My sympathies to you and your family on the death of your mom (and Grandma "Moo"). You, JoAnn, and Jim, were so faithful visiting your Mom daily ever since she moved in to Luther Manor. Jim, you played cribbage with her frequently, and I know she enjoyed that.

We knew that she had had "the virus," but it was our understanding that she had recovered and "returned home" from Grand Meadow. But recently, the numbers here have also increased and we understand there has been a lot of "moving" going on. We asked Bob from time to time how she was getting along. (From church "zoom chat.") The last we knew, she was o.k, but on Monday morning, he and Verrena brought us the sad news that she had left us ... but, in faith, the glad news of Resurrection for her!

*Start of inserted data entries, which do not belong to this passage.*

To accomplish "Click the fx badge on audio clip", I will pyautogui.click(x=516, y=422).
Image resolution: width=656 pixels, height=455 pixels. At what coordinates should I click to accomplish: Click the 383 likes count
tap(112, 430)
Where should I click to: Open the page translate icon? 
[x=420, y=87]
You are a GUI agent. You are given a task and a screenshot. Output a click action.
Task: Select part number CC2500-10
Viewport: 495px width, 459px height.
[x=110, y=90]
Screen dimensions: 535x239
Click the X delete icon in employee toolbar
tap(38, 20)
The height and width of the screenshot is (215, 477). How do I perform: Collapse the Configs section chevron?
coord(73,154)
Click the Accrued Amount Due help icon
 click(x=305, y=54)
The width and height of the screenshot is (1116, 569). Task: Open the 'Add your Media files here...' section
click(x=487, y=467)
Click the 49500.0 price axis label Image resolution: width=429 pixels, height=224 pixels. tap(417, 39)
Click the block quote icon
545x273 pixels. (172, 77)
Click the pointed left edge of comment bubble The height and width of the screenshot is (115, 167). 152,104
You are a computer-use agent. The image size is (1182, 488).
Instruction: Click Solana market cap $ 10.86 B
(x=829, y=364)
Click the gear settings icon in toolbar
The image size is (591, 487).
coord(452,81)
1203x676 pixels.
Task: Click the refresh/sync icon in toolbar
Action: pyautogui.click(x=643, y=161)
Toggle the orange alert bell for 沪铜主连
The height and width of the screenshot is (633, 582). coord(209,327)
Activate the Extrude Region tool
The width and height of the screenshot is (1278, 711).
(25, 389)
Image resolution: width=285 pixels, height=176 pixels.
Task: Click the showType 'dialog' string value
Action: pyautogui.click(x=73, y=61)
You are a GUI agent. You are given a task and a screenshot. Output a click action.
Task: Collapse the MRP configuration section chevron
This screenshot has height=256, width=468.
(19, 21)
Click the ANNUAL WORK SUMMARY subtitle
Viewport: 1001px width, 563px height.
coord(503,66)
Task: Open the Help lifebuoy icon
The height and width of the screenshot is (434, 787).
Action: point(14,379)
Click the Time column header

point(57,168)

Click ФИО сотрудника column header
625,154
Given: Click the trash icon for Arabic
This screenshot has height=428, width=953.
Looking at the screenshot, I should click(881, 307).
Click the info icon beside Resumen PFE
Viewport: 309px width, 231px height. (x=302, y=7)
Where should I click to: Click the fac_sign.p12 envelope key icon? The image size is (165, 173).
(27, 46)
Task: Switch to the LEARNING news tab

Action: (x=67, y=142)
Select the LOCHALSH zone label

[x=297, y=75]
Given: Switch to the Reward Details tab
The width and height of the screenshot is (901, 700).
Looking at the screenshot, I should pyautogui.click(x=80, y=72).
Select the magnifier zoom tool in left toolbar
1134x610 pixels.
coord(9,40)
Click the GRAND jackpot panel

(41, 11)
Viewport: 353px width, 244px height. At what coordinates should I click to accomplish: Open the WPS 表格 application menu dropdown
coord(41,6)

There were a number of memories shared in the dining room at that time. "Never watched the weather report, because you couldn't do anything about it anyway!" (My suggestion that at least one might 'adapt' to it by deciding whether to wear a winter coat or a light sweater, didn't seem to phase her!) (When she didn't have to go outside much, I guess that's right!) But she worked on a lot of jigsaw puzzles, enjoyed going over to the Nursing home for the afternoon music entertainments.
She was always ready to grab the cribbage board when Bob suggested a game; or when Jim came to play with her.

Before she moved in, I recall finding outside my door a jar of jam or jelly she had "put up," on several occasions. I recall also that she was also the faithful "director" of funeral meals for many years at Holy Trinity. (It wasn't a funeral dinner without Irene there to supervise!)

I recall, too, a visit Lyle and I made many years ago to UI Hospitals, to your Dad. I'm sure your mom was there at his side, too. (I don't even recall just WHEN that was.) I do remember that he told us he'd never smoked in his life ... he was the victim of "second hand smoke" from working daily in the barn with his dad who smoked a lot, he told us. Now you mom is reunited with your Dad.

May the good memories you have of both of them, and your /our Faith in the Redemption and Resurrection of our Lord comfort you in these days of loss and grieving. (And remember that grief is a normal process -- it's different for everyone, and it's not something that lasts for three days and disappears. It takes a long time, and will strike you at unexpected moments for many years to come.) But I hope that the GOOD memories will also sustain you as you move through these days, and time will help you adapt to life "without visiting mom" every day. (Perhaps you haven't been able to do that during these last 9 months of "shut down" and "No Visitors Allowed" anyway?)

God bless you, JoAnn, and all of your family.